Records:

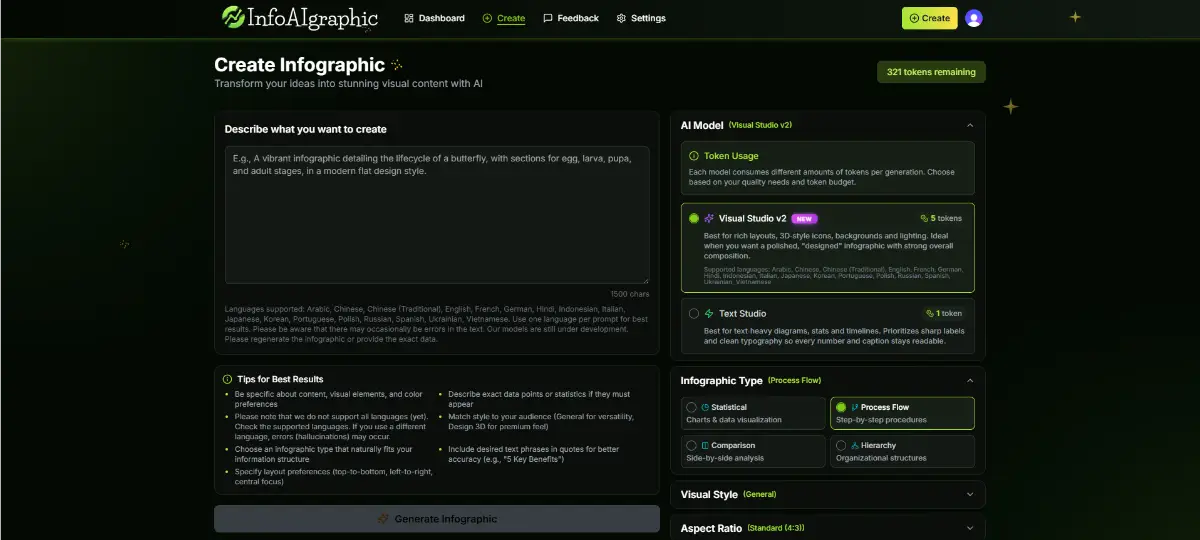This screenshot has height=540, width=1200.
Task: Click the Visual Studio v2 sparkle icon
Action: coord(709,218)
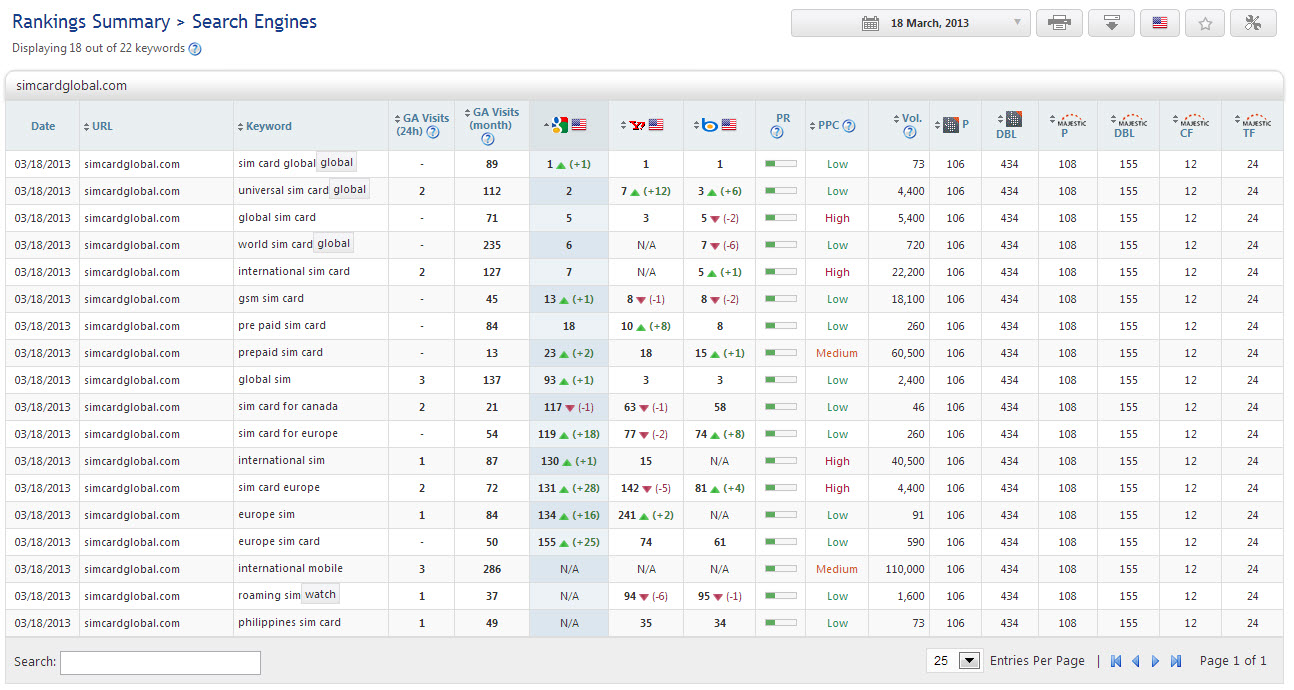Click the next page arrow

1155,661
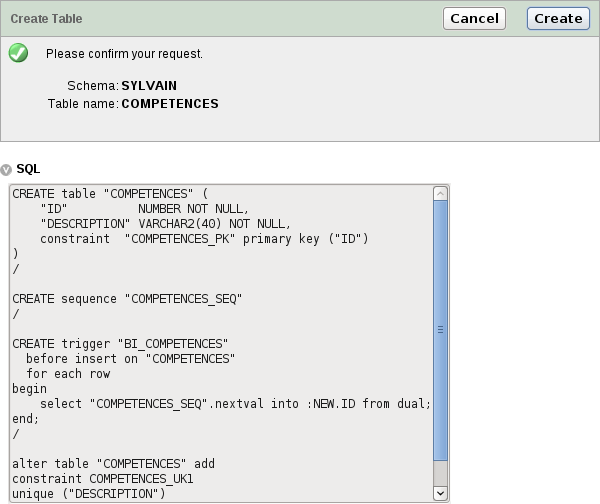The height and width of the screenshot is (504, 600).
Task: Click the SQL scrollbar thumb grip
Action: click(440, 328)
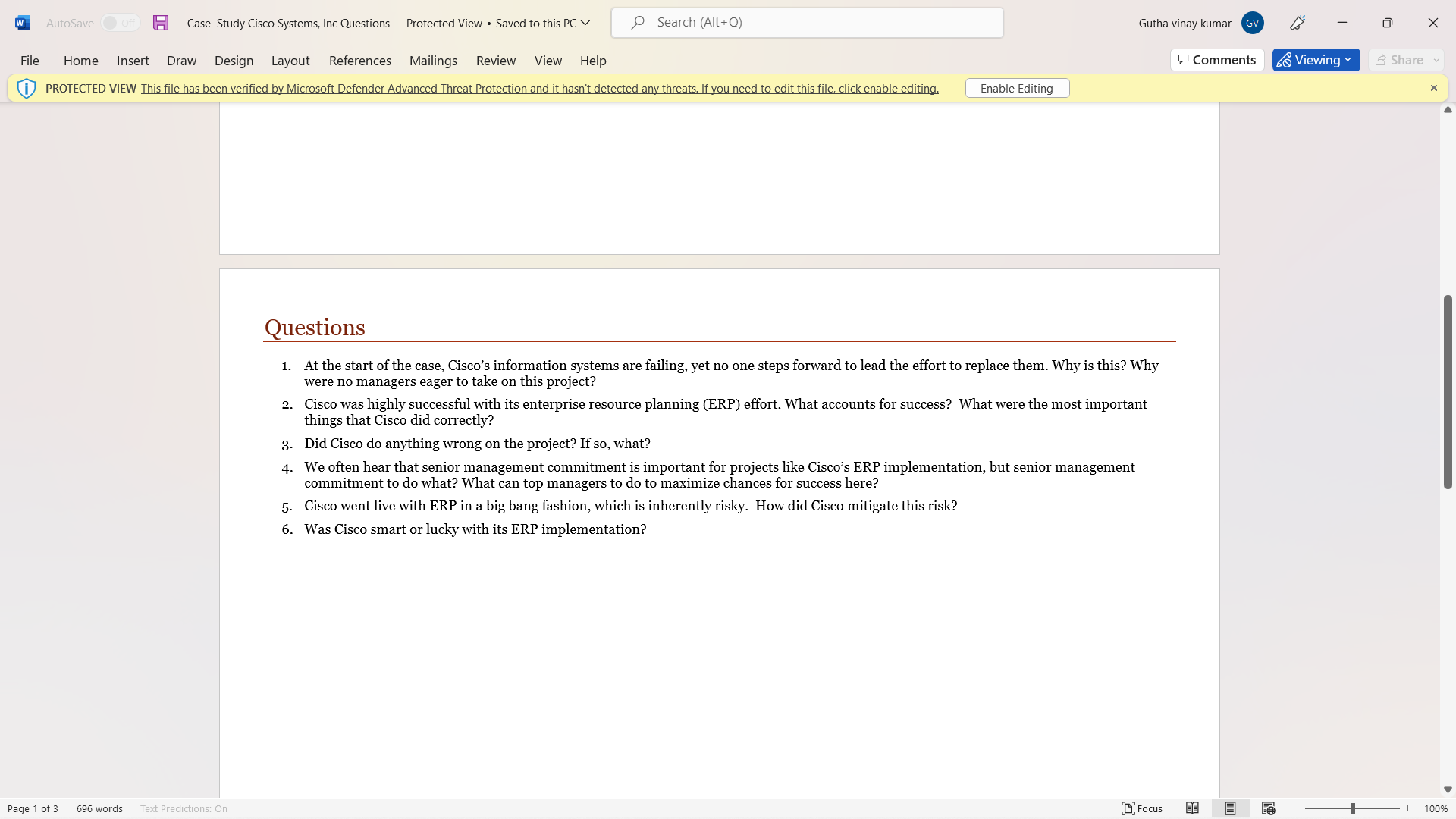
Task: Expand the file path dropdown in titlebar
Action: pos(586,22)
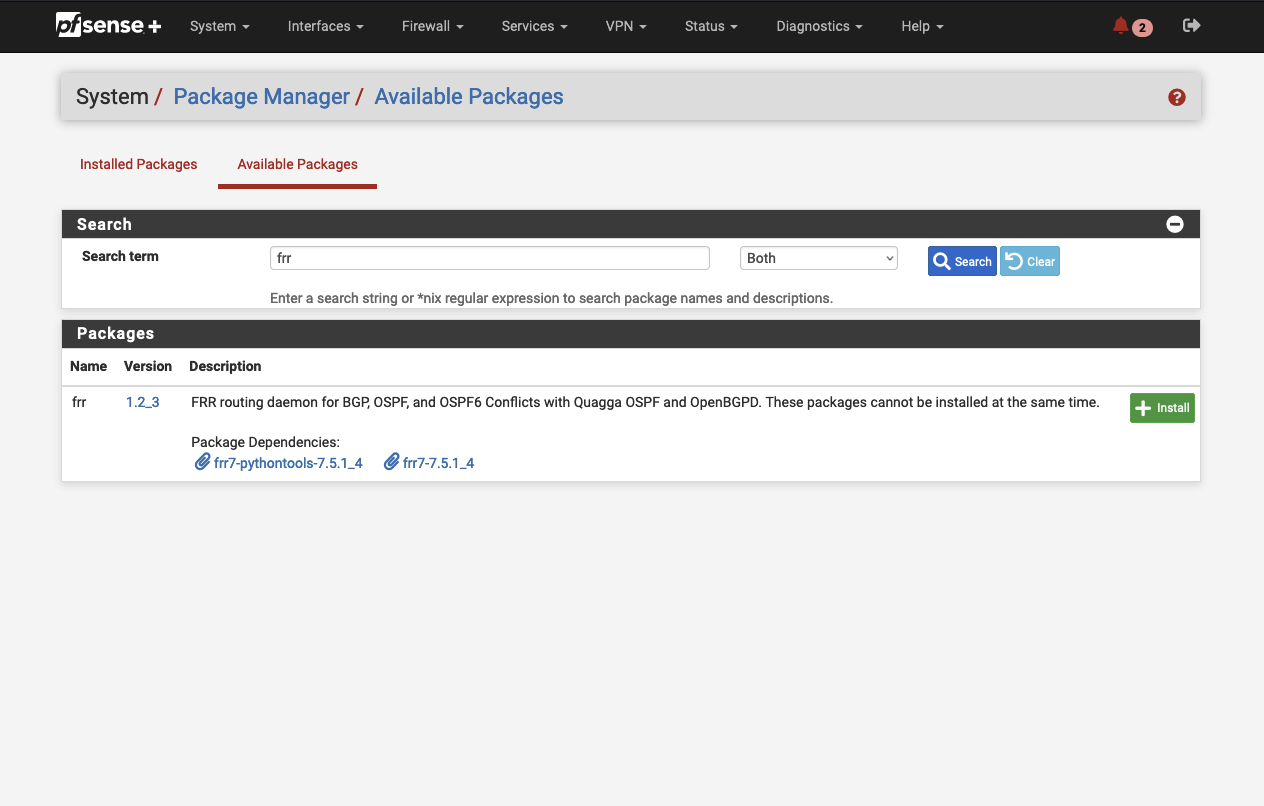Screen dimensions: 1264x806
Task: Expand the Firewall menu dropdown
Action: 432,26
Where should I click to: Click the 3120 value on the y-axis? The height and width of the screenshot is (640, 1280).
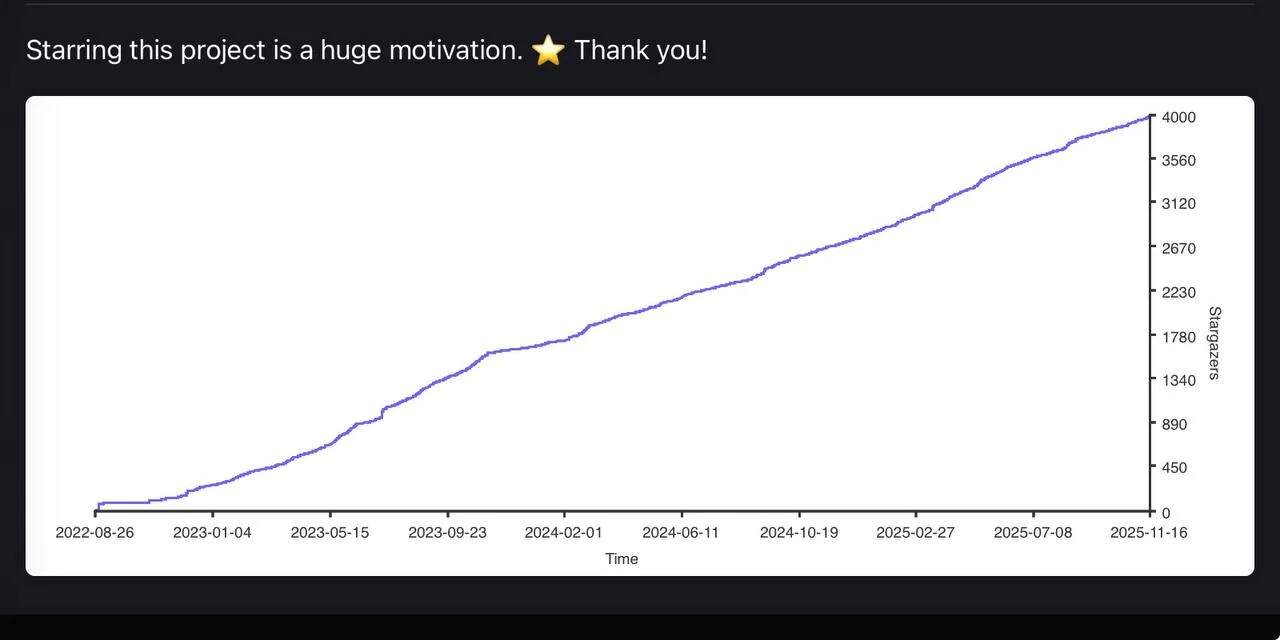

Problem to work on:
Turn every line of the records into a JSON list of strings, one string per line, skipping blank lines and leaving out the pictures.

Answer:
[
  "This screenshot has height=540, width=1200.",
  "Task: Click the Visual Studio v2 sparkle icon",
  "Action: coord(709,218)",
  "Click the next page arrow",
  "1155,661",
  "The height and width of the screenshot is (504, 600).",
  "Task: Click the SQL scrollbar thumb grip",
  "Action: click(440, 328)",
  "Task: Expand the file path dropdown in titlebar",
  "Action: pos(586,22)",
  "Screen dimensions: 1264x806",
  "Task: Expand the Firewall menu dropdown",
  "Action: 432,26",
  "Where should I click to: Click the 3120 value on the y-axis? The height and width of the screenshot is (640, 1280)."
]